▶ [GIVEN EXERCISE 1]: Please condense the paragraph starting "The film was shot on location" from the passage about The Fat Spy into a short bulleted list that keeps its main facts.
▶ [GIVEN EXERCISE 2]: Compose the next paragraph of the passage about The Fat Spy, picking up after its final sentence.

▶ [DOCUMENT PASSAGE]:
--------
The Fat Spy is a 1966 Z movie that attempts to parody teenage beach party films rather than spy films. It was filmed at Cape Coral, Florida. It is featured in the 2004 documentary The 50 Worst Movies Ever Made. Briefly released to theaters in 1966, it was rarely seen until the 1990s, when it was released to the public domain. Since then it has been widely released on DVD and VHS in various editions sold mainly at dollar stores.

The film was shot on location in Cape Coral, Florida, according to the book Images of America: Cape Coral (Arcadia Publishing, 2009) written by members of the Cape Coral Historical Society. Featured in the film is Cape Coral Gardens, a popular public rose garden during the early 1960s, which was known for a series of quaint, interconnected foot bridges. The tourist attraction no longer exists.
--------
▶ [SUPPLIED DATA]:
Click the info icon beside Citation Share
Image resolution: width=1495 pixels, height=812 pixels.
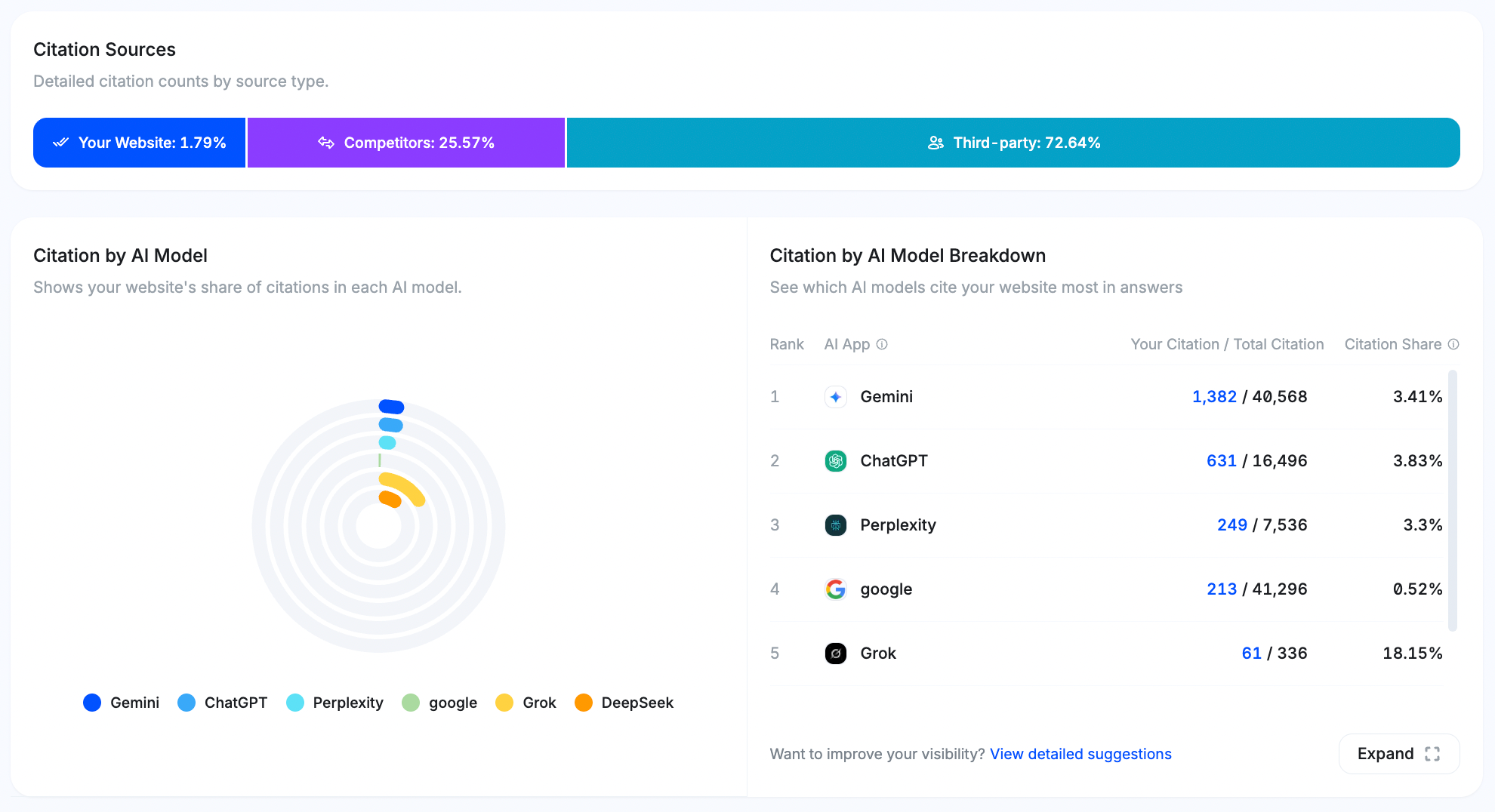click(1454, 344)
--------
▶ [EXPECTED OUTPUT 1]:
- Filmed on location in Cape Coral, Florida, according to Images of America: Cape Coral (Arcadia Publishing, 2009), written by members of the Cape Coral Historical Society.
- Features Cape Coral Gardens, a popular public rose garden in the early 1960s known for its quaint, interconnected foot bridges.
- That tourist attraction no longer exists.

▶ [EXPECTED OUTPUT 2]:
Plot
A mostly-deserted island, which is believed to be the home to the fountain of youth, is off the coast of Florida. The island gets some visitors in the form of a teenage boy band, The Wild Ones, and their gang of swimsuit-clad young people, including Frankie (Jordan Christopher) and Nanette (Lauree Berger) and their sidekick Dodo (Johnny Tillotson). The gang heads there in a crowded powerboat ostensibly for a scavenger hunt. However, they spend about half their screen time crooning to each other, or dancing on the beach.

The island's wealthy owner, George Wellington (Brian Donlevy), recruits his daughter, Junior (a then pregnant Jayne Mansfield), to remove the teenagers from the island. Junior is eager to see her love interest (and the island's only resident), rotund toupee-wearing botanist Irving (Jack E. Leonard). However, Irving is more interested in flowers and his bicycle than in the amorous Junior. Wellington asks Irving to spy on the teenagers, which he does by donning a sweatshirt that reads "Fink University", and "getting their trust" by joining them in dancing the Turtle. Meanwhile, Irving's twin brother Herman (also Jack E. Leonard, without a toupee), Wellington's trusted employee, plots with his love interest, the scheming Camille Salamander (Phyllis Diller), to find the fountain of youth first.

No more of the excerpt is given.